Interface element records
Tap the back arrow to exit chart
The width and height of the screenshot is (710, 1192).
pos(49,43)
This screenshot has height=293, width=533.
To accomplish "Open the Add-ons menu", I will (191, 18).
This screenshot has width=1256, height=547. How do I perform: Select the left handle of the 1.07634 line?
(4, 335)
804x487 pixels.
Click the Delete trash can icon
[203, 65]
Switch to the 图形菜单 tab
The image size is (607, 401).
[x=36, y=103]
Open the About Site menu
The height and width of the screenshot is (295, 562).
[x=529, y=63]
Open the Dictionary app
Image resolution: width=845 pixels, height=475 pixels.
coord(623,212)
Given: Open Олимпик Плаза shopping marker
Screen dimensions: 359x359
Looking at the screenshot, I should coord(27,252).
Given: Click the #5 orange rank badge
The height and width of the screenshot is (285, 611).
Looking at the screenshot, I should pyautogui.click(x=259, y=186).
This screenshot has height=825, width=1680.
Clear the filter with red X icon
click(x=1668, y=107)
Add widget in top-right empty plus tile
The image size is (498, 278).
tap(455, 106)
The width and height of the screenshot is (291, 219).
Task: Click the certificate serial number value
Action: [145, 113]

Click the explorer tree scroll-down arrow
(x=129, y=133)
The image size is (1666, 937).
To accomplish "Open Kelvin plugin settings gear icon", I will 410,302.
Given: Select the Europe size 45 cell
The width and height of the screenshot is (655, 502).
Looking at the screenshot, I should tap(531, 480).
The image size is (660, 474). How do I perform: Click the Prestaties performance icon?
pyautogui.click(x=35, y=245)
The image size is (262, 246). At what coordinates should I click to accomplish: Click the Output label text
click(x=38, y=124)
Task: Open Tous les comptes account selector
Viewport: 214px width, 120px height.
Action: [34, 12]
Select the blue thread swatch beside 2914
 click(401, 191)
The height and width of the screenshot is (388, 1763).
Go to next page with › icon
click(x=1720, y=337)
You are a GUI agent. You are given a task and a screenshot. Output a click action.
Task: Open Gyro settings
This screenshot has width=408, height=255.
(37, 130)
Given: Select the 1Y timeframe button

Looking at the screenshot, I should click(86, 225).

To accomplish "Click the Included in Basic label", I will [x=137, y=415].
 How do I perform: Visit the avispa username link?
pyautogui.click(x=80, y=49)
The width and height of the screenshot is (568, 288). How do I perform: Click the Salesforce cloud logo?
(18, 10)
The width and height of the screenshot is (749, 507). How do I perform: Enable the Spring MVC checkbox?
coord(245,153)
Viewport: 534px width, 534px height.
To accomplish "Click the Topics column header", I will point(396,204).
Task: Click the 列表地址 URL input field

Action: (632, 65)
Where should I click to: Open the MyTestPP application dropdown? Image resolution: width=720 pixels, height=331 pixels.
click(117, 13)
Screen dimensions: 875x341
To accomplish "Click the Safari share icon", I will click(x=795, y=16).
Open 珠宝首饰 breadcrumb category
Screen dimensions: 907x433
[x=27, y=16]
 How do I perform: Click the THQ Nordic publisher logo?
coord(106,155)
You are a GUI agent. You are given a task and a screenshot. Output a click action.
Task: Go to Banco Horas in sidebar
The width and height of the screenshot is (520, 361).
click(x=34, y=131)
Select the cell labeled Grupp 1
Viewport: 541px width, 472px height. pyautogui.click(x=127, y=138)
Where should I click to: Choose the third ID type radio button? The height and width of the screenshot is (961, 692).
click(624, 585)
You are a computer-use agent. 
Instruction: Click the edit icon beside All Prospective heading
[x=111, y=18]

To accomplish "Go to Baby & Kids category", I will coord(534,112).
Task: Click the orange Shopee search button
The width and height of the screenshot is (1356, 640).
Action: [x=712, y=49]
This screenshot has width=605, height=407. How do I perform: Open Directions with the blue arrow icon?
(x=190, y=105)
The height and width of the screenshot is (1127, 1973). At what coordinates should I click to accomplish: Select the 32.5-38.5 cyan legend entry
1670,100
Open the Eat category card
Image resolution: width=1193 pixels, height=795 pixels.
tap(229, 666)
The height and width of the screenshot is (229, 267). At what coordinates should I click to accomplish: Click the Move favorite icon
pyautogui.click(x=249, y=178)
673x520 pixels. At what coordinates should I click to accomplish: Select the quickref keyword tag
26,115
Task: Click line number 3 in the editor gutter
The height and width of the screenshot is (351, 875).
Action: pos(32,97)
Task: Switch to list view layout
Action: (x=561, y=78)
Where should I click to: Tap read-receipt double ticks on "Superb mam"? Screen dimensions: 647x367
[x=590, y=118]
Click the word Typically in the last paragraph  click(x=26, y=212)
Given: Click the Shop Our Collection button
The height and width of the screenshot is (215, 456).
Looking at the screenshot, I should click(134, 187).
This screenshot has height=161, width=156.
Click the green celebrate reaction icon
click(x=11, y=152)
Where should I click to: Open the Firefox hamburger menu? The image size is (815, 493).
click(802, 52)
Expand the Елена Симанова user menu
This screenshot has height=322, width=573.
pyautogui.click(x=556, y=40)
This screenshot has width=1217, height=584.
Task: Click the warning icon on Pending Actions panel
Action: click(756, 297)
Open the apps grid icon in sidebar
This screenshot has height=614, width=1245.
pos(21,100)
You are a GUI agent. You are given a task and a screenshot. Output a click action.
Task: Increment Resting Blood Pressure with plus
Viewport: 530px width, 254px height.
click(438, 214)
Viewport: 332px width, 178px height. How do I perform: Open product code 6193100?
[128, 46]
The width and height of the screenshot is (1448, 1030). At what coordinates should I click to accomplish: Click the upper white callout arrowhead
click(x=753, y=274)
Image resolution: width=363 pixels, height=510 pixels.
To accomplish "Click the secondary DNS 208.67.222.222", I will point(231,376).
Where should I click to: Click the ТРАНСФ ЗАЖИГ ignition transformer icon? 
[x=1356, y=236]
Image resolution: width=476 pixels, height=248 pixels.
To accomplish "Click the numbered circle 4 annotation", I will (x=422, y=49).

TASK OBJECTIVE: Transcribe every line of the data above without changing anything.

ANSWER:
Tap the back arrow to exit chart
The width and height of the screenshot is (710, 1192).
pos(49,43)
This screenshot has height=293, width=533.
To accomplish "Open the Add-ons menu", I will (191, 18).
This screenshot has width=1256, height=547. How do I perform: Select the left handle of the 1.07634 line?
(4, 335)
804x487 pixels.
Click the Delete trash can icon
[203, 65]
Switch to the 图形菜单 tab
The image size is (607, 401).
[x=36, y=103]
Open the About Site menu
The height and width of the screenshot is (295, 562).
[x=529, y=63]
Open the Dictionary app
Image resolution: width=845 pixels, height=475 pixels.
coord(623,212)
Given: Open Олимпик Плаза shopping marker
Screen dimensions: 359x359
Looking at the screenshot, I should coord(27,252).
Given: Click the #5 orange rank badge
The height and width of the screenshot is (285, 611).
Looking at the screenshot, I should pyautogui.click(x=259, y=186).
This screenshot has height=825, width=1680.
Clear the filter with red X icon
click(x=1668, y=107)
Add widget in top-right empty plus tile
The image size is (498, 278).
tap(455, 106)
The width and height of the screenshot is (291, 219).
Task: Click the certificate serial number value
Action: [145, 113]

Click the explorer tree scroll-down arrow
(x=129, y=133)
The image size is (1666, 937).
To accomplish "Open Kelvin plugin settings gear icon", I will 410,302.
Given: Select the Europe size 45 cell
The width and height of the screenshot is (655, 502).
Looking at the screenshot, I should tap(531, 480).
The image size is (660, 474). How do I perform: Click the Prestaties performance icon?
pyautogui.click(x=35, y=245)
The image size is (262, 246). At what coordinates should I click to accomplish: Click the Output label text
click(x=38, y=124)
Task: Open Tous les comptes account selector
Viewport: 214px width, 120px height.
Action: [34, 12]
Select the blue thread swatch beside 2914
 click(401, 191)
The height and width of the screenshot is (388, 1763).
Go to next page with › icon
click(x=1720, y=337)
You are a GUI agent. You are given a task and a screenshot. Output a click action.
Task: Open Gyro settings
This screenshot has width=408, height=255.
(37, 130)
Given: Select the 1Y timeframe button

Looking at the screenshot, I should click(86, 225).

To accomplish "Click the Included in Basic label", I will [x=137, y=415].
 How do I perform: Visit the avispa username link?
pyautogui.click(x=80, y=49)
The width and height of the screenshot is (568, 288). How do I perform: Click the Salesforce cloud logo?
(18, 10)
The width and height of the screenshot is (749, 507). How do I perform: Enable the Spring MVC checkbox?
coord(245,153)
Viewport: 534px width, 534px height.
To accomplish "Click the Topics column header", I will point(396,204).
Task: Click the 列表地址 URL input field

Action: (632, 65)
Where should I click to: Open the MyTestPP application dropdown? Image resolution: width=720 pixels, height=331 pixels.
click(117, 13)
Screen dimensions: 875x341
To accomplish "Click the Safari share icon", I will click(x=795, y=16).
Open 珠宝首饰 breadcrumb category
Screen dimensions: 907x433
[x=27, y=16]
 How do I perform: Click the THQ Nordic publisher logo?
coord(106,155)
You are a GUI agent. You are given a task and a screenshot. Output a click action.
Task: Go to Banco Horas in sidebar
The width and height of the screenshot is (520, 361).
click(x=34, y=131)
Select the cell labeled Grupp 1
Viewport: 541px width, 472px height. pyautogui.click(x=127, y=138)
Where should I click to: Choose the third ID type radio button? The height and width of the screenshot is (961, 692).
click(624, 585)
You are a computer-use agent. 
Instruction: Click the edit icon beside All Prospective heading
[x=111, y=18]

To accomplish "Go to Baby & Kids category", I will coord(534,112).
Task: Click the orange Shopee search button
The width and height of the screenshot is (1356, 640).
Action: [x=712, y=49]
This screenshot has width=605, height=407. How do I perform: Open Directions with the blue arrow icon?
(x=190, y=105)
The height and width of the screenshot is (1127, 1973). At what coordinates should I click to accomplish: Select the 32.5-38.5 cyan legend entry
1670,100
Open the Eat category card
Image resolution: width=1193 pixels, height=795 pixels.
tap(229, 666)
The height and width of the screenshot is (229, 267). At what coordinates should I click to accomplish: Click the Move favorite icon
pyautogui.click(x=249, y=178)
673x520 pixels. At what coordinates should I click to accomplish: Select the quickref keyword tag
26,115
Task: Click line number 3 in the editor gutter
The height and width of the screenshot is (351, 875).
Action: pos(32,97)
Task: Switch to list view layout
Action: (x=561, y=78)
Where should I click to: Tap read-receipt double ticks on "Superb mam"? Screen dimensions: 647x367
[x=590, y=118]
Click the word Typically in the last paragraph  click(x=26, y=212)
Given: Click the Shop Our Collection button
The height and width of the screenshot is (215, 456).
Looking at the screenshot, I should click(134, 187).
This screenshot has height=161, width=156.
Click the green celebrate reaction icon
click(x=11, y=152)
Where should I click to: Open the Firefox hamburger menu? The image size is (815, 493).
click(802, 52)
Expand the Елена Симанова user menu
This screenshot has height=322, width=573.
pyautogui.click(x=556, y=40)
This screenshot has width=1217, height=584.
Task: Click the warning icon on Pending Actions panel
Action: click(756, 297)
Open the apps grid icon in sidebar
This screenshot has height=614, width=1245.
pos(21,100)
You are a GUI agent. You are given a task and a screenshot. Output a click action.
Task: Increment Resting Blood Pressure with plus
Viewport: 530px width, 254px height.
click(438, 214)
Viewport: 332px width, 178px height. How do I perform: Open product code 6193100?
[128, 46]
The width and height of the screenshot is (1448, 1030). At what coordinates should I click to accomplish: Click the upper white callout arrowhead
click(x=753, y=274)
Image resolution: width=363 pixels, height=510 pixels.
To accomplish "Click the secondary DNS 208.67.222.222", I will point(231,376).
Where should I click to: Click the ТРАНСФ ЗАЖИГ ignition transformer icon? 
[x=1356, y=236]
Image resolution: width=476 pixels, height=248 pixels.
To accomplish "Click the numbered circle 4 annotation", I will (x=422, y=49).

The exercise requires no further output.